--- Material shown ---

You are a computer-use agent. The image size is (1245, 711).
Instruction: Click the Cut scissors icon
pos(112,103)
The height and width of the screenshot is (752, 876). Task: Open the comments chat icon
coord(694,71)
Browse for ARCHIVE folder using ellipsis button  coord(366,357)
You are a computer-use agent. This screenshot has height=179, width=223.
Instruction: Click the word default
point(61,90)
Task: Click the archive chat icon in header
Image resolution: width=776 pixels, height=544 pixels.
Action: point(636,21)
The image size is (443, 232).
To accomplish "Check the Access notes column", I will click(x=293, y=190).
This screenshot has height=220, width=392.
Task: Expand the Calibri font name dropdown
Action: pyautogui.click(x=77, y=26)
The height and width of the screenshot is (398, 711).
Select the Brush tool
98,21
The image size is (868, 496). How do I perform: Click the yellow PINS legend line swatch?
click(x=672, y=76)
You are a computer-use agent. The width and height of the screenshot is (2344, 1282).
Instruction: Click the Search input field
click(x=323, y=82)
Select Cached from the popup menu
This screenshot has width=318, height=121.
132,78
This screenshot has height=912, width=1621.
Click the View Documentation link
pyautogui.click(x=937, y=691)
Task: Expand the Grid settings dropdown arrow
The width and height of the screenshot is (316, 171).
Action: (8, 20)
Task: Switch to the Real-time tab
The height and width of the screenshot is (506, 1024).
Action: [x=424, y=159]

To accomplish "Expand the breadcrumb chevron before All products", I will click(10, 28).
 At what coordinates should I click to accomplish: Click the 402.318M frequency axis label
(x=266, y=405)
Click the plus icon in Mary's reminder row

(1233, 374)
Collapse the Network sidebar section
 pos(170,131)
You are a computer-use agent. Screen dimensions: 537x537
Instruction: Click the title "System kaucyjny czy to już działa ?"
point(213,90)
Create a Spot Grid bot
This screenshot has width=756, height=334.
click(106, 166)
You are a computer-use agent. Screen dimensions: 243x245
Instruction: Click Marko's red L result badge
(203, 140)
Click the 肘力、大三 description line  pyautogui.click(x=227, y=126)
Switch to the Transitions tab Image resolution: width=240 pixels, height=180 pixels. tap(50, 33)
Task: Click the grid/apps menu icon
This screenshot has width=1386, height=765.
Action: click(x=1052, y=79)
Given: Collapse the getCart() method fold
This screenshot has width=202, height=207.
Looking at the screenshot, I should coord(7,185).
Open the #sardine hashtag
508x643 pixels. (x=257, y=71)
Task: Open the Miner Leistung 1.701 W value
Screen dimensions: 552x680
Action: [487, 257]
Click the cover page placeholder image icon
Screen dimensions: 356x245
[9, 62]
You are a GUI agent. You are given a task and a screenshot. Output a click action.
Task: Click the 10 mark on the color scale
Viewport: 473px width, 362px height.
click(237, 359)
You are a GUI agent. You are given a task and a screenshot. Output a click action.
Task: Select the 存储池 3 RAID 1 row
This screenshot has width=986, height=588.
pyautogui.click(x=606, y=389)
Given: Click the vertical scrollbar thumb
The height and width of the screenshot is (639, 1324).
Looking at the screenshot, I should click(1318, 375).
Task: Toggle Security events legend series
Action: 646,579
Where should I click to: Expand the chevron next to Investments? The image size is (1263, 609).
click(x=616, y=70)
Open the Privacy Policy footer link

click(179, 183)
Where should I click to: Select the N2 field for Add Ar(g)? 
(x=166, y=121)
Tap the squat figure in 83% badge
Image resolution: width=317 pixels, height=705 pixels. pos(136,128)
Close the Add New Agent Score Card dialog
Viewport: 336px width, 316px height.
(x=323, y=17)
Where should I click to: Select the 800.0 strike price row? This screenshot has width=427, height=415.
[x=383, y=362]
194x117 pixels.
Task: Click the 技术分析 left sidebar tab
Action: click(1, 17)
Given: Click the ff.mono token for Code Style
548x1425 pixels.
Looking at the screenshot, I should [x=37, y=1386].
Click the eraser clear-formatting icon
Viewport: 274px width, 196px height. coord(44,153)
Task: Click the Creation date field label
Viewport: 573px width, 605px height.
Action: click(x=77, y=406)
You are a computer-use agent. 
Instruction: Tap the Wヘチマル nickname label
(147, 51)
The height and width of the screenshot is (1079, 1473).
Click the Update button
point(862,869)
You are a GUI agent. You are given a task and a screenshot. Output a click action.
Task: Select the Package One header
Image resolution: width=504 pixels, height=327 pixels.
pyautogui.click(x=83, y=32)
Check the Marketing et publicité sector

---

> _Problem statement_
Copy all of the data above line for line, with no changes.

> _Right answer_
You are a computer-use agent. The image size is (1245, 711).
Instruction: Click the Cut scissors icon
pos(112,103)
The height and width of the screenshot is (752, 876). Task: Open the comments chat icon
coord(694,71)
Browse for ARCHIVE folder using ellipsis button  coord(366,357)
You are a computer-use agent. This screenshot has height=179, width=223.
Instruction: Click the word default
point(61,90)
Task: Click the archive chat icon in header
Image resolution: width=776 pixels, height=544 pixels.
Action: point(636,21)
The image size is (443, 232).
To accomplish "Check the Access notes column", I will click(x=293, y=190).
This screenshot has height=220, width=392.
Task: Expand the Calibri font name dropdown
Action: pyautogui.click(x=77, y=26)
The height and width of the screenshot is (398, 711).
Select the Brush tool
98,21
The image size is (868, 496). How do I perform: Click the yellow PINS legend line swatch?
click(x=672, y=76)
You are a computer-use agent. The width and height of the screenshot is (2344, 1282).
Instruction: Click the Search input field
click(x=323, y=82)
Select Cached from the popup menu
This screenshot has width=318, height=121.
132,78
This screenshot has height=912, width=1621.
Click the View Documentation link
pyautogui.click(x=937, y=691)
Task: Expand the Grid settings dropdown arrow
The width and height of the screenshot is (316, 171).
Action: (8, 20)
Task: Switch to the Real-time tab
The height and width of the screenshot is (506, 1024).
Action: [x=424, y=159]

To accomplish "Expand the breadcrumb chevron before All products", I will click(10, 28).
 At what coordinates should I click to accomplish: Click the 402.318M frequency axis label
(x=266, y=405)
Click the plus icon in Mary's reminder row

(1233, 374)
Collapse the Network sidebar section
 pos(170,131)
You are a computer-use agent. Screen dimensions: 537x537
Instruction: Click the title "System kaucyjny czy to już działa ?"
point(213,90)
Create a Spot Grid bot
This screenshot has width=756, height=334.
click(106, 166)
You are a computer-use agent. Screen dimensions: 243x245
Instruction: Click Marko's red L result badge
(203, 140)
Click the 肘力、大三 description line  pyautogui.click(x=227, y=126)
Switch to the Transitions tab Image resolution: width=240 pixels, height=180 pixels. tap(50, 33)
Task: Click the grid/apps menu icon
This screenshot has width=1386, height=765.
Action: click(x=1052, y=79)
Given: Collapse the getCart() method fold
This screenshot has width=202, height=207.
Looking at the screenshot, I should coord(7,185).
Open the #sardine hashtag
508x643 pixels. (x=257, y=71)
Task: Open the Miner Leistung 1.701 W value
Screen dimensions: 552x680
Action: [487, 257]
Click the cover page placeholder image icon
Screen dimensions: 356x245
[9, 62]
You are a GUI agent. You are given a task and a screenshot. Output a click action.
Task: Click the 10 mark on the color scale
Viewport: 473px width, 362px height.
click(237, 359)
You are a GUI agent. You are given a task and a screenshot. Output a click action.
Task: Select the 存储池 3 RAID 1 row
This screenshot has width=986, height=588.
pyautogui.click(x=606, y=389)
Given: Click the vertical scrollbar thumb
The height and width of the screenshot is (639, 1324).
Looking at the screenshot, I should click(1318, 375).
Task: Toggle Security events legend series
Action: 646,579
Where should I click to: Expand the chevron next to Investments? The image size is (1263, 609).
click(x=616, y=70)
Open the Privacy Policy footer link

click(179, 183)
Where should I click to: Select the N2 field for Add Ar(g)? 
(x=166, y=121)
Tap the squat figure in 83% badge
Image resolution: width=317 pixels, height=705 pixels. pos(136,128)
Close the Add New Agent Score Card dialog
Viewport: 336px width, 316px height.
(x=323, y=17)
Where should I click to: Select the 800.0 strike price row? This screenshot has width=427, height=415.
[x=383, y=362]
194x117 pixels.
Task: Click the 技术分析 left sidebar tab
Action: click(1, 17)
Given: Click the ff.mono token for Code Style
548x1425 pixels.
Looking at the screenshot, I should [x=37, y=1386].
Click the eraser clear-formatting icon
Viewport: 274px width, 196px height. coord(44,153)
Task: Click the Creation date field label
Viewport: 573px width, 605px height.
Action: click(x=77, y=406)
You are a computer-use agent. 
Instruction: Tap the Wヘチマル nickname label
(147, 51)
The height and width of the screenshot is (1079, 1473).
Click the Update button
point(862,869)
You are a GUI agent. You are given a task and a screenshot. Output a click action.
Task: Select the Package One header
Image resolution: width=504 pixels, height=327 pixels.
pyautogui.click(x=83, y=32)
Check the Marketing et publicité sector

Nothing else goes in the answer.